• _What this exercise asks_:
A) In the passage on the cooperation between the NWSFO and San Francisco State University, what was the date of the Santa Rosa tornado that the damage survey team examined?
B) According to the passage on the cooperation between the NWSFO and San Francisco State University, what did the Cooperative Program funding pay for, and what will the archived data be used for?
C) Continue the passage on the cooperation between the NWSFO and San Francisco State University, starting after its last sentence.

• _Excerpted passage_:
Several interactions have taken place between the NWSFO in San Francisco (Redwood City) and San Francisco State University under the auspices of the COMET Cooperative Program. One of these (the customization of the UA program) developed to the point that it was funded as a separate Partners Project. The fundamental goal of the Cooperative Project was to stimulate joint research and collegial interactions between NWSFO forecasters and university faculty. Funding was awarded in support of personnel and material needed to archive plot files and sounding data which will be used in post-mortem case studies.
The university's Principal Investigator (Dr. John Monteverdi) served on the WSFO team sent to survey damage from the 3 December 1992 tornado in the Santa Rosa area. The field survey corroborated reports that damage was caused by at least two F1 (possibly F2) tornadoes. He is currently coauthoring a Technical Attachment with Warning Preparedness Meteorologist John Quadros on these and other California tornadoes in December 1992.

• _The data_:
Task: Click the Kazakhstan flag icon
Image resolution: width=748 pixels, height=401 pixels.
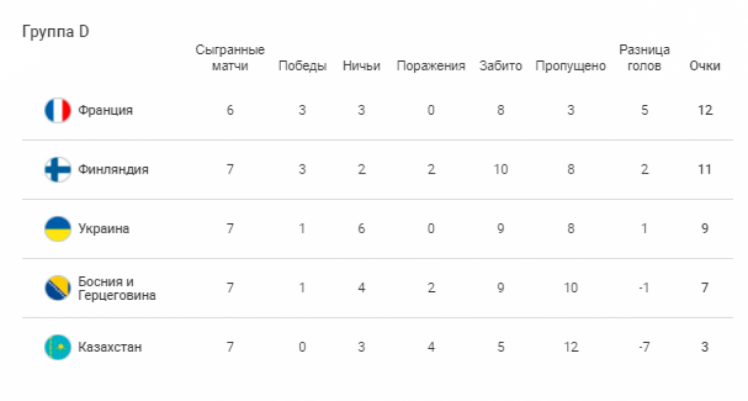Action: [x=58, y=347]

• _Responses to the exercise_:
A) 3 December 1992.

B) The funding paid for the personnel and material needed to archive plot files and sounding data. That archived data will be used in post-mortem case studies.

C)
A discussion of the usefulness of the SHARP Workstation programs in forecasting a supercellular cold sector tornado event in north-central California was recently published as a Technical Memorandum by the Western Region. A second collaborative study entitled "Convective and rotational parameters associated with three tornado episodes in northern and central California" has been accepted for publication as a Technical Memorandum and was presented at the 1993 PACLIM conference in Pacific Grove. A third study entitled "Explosive mesoscale cyclogenesis along the California coast: a subtropical example of a 'polar hurricane'?" is in preparation, co-authored by the University's Principal Investigator, two staff members from the NWSFO (Lead Forecaster and Oceanographer), and a satellite meteorologist from NASA and will be submitted to a journal for publication.
In addition to the research activities, WSFO forecasters and oceanographers, the area manager, and the deputy meteorologist-in-charge have been involved in presenting several seminars to students at the university. Similarly, Dr. Monteverdi has given several seminars to the Lead Forecasters on the integration of subsidiary pc-run guidance into the operational environment.